社会保険労務士に加えて取得されることが多い資格に行政書士があります。

ひとつの理由としては、社会保険労務士の受験資格のひとつである大卒以上の学歴を満たさない場合でも、行政書士の資格を持っていれば受験が可能となるためです。

ふたつ目の理由としては、ダブルライセンスを取ることによって受任できる業務の幅を増やすことを目的とした取得です。

社会保険労務士の業務は企業と顧問契約を結び、社会保険の手続きや労務管理のアドバイスを行うことが一般的な仕事内容となります。

それに対し行政書士は、会社設立や役所に提出する許認可申請書類等の作成・提出などをスポットで受任することが多く、社会保険労務士の業務の関連業務としての受任を目指すという考え方です。

歴史的なつながりもある

また、そもそも社会保険労務士の資格自体が、1968年に「社会保険労務士法」が制定されることにより、それまで行政書士の職域に含まれていた社会保険分野の手続きをより専門的に行う資格として誕生したという経緯があります。

この時、経過措置として約9000名の行政書士が試験を受けることなく社会保険労務士の資格を得ています。

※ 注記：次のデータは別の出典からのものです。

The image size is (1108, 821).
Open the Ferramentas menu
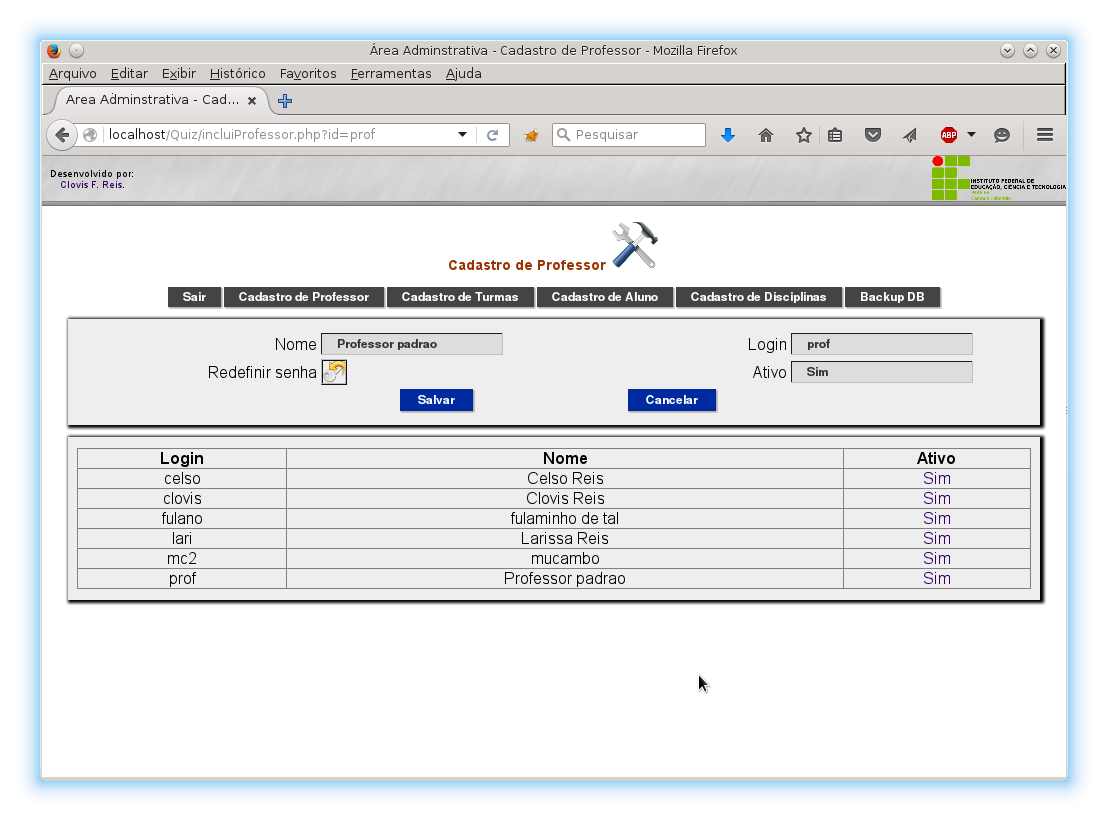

なお、専門的な話になりますが、この特例で資格を得た社労士はその後に社労士の独占業務に追加された提出代行・事務代理・あっせんは行うことができず、当時行政書士に認められていた使者としての提出のみを行うことができます。

試験科目は重複なし

難易度が近い法律系の国家資格として、よく比較の対象となるふたつの資格ではありますが、試験科目は全く異なります。

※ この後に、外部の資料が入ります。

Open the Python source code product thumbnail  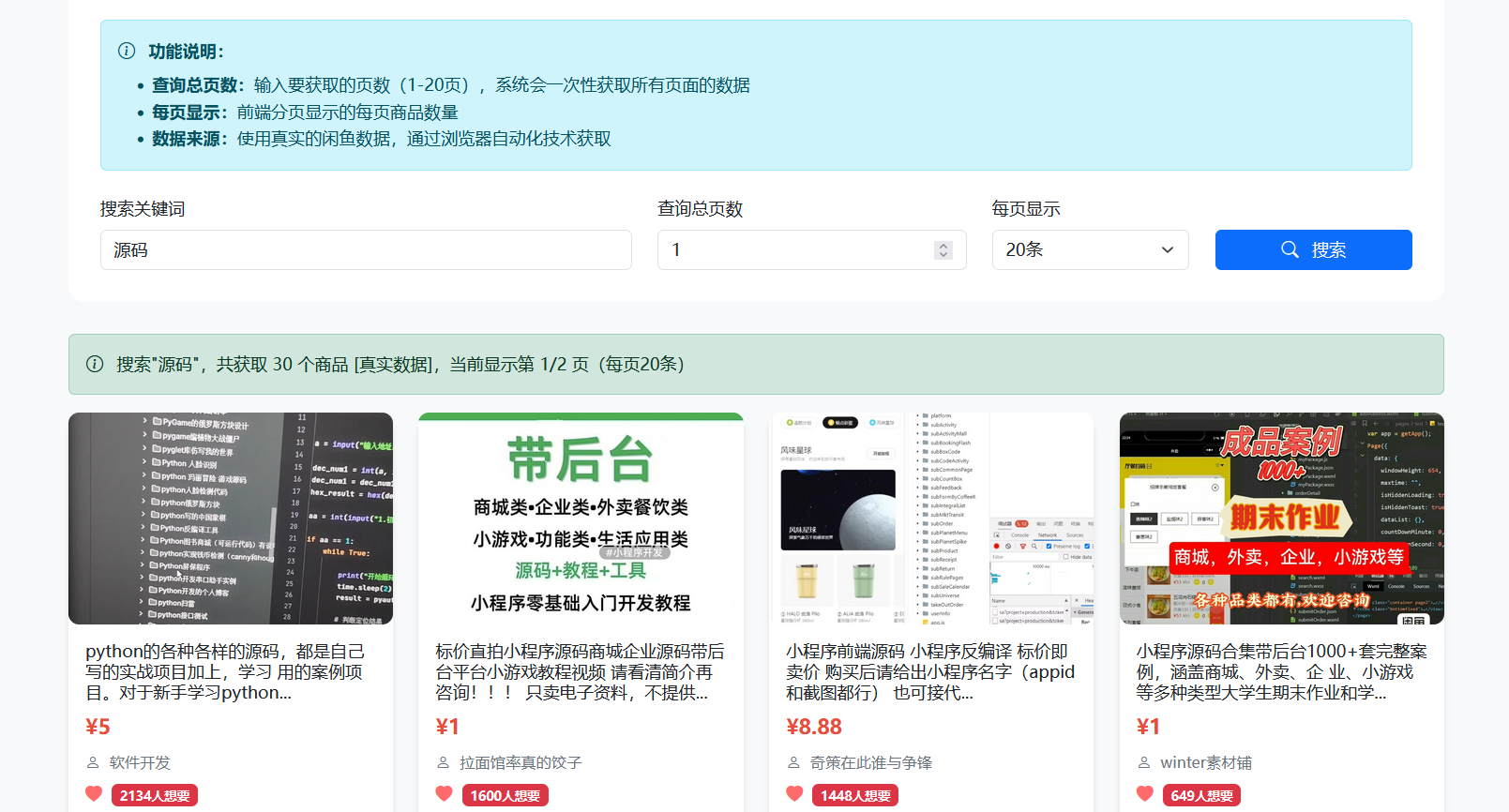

社労士の試験科目は資格の誕生の経緯もあり、以下のように社会保険・労務の分野に特化した試験科目となったいます。

  • 労働基準法及び労働安全衛生法
  • 労働者災害補償保険法
  • 雇用保険法
  • 労務管理その他の労働に関する一般常識
  • 社会保険に関する一般常識
  • 健康保険法
  • 厚生年金保険法
  • 国民年金法

これに対し行政書士は以下のように他の士業の独占業務を除く幅広い分野が対象となるため、憲法、民法など法律系科目の基本となる科目が多くを占めます。

  • 憲法
  • 民法
  • 行政法(行政法の一般的な法理論、行政手続法、行政不服審査法、行政事件訴訟法、国家賠償法、地方自治法を中心とする)、
  • 商法(会社法)
  • 基礎法学
  • 行政書士の業務に関連する一般知識等
  • 政治・経済・社会、情報通信・個人情報保護、文章理解

なお、社会保険労務士の試験科目が専門分野に偏りすぎているため、民法を試験科目に入れるべきだという議論が何年も前からあります。

実際、社会保険労務士が個別労働紛争のあっせん業務を行うために取得する必要のある「特定社会保険労務士」の研修では民法の研修に多くの時間が割かれています。

専門化が進む近年ではダブルライセンスでの受任は難しくなりつつある

このように、いろいろな面で関わりのある社会保険労務士と行政書士の資格ですが、それぞれの資格だけで考えても業務の細分化、専門化が進んでいるため、ダブルライセンスの看板を掲げていたとしても、いずれかの業務に特化していく場合が多いのが現状です。

とはいえどちらの資格も一旦合格してしまえば、資格の更新要件もなく一生使える資格ですから、余裕があればチャレンジしてもいいかもしれませんね。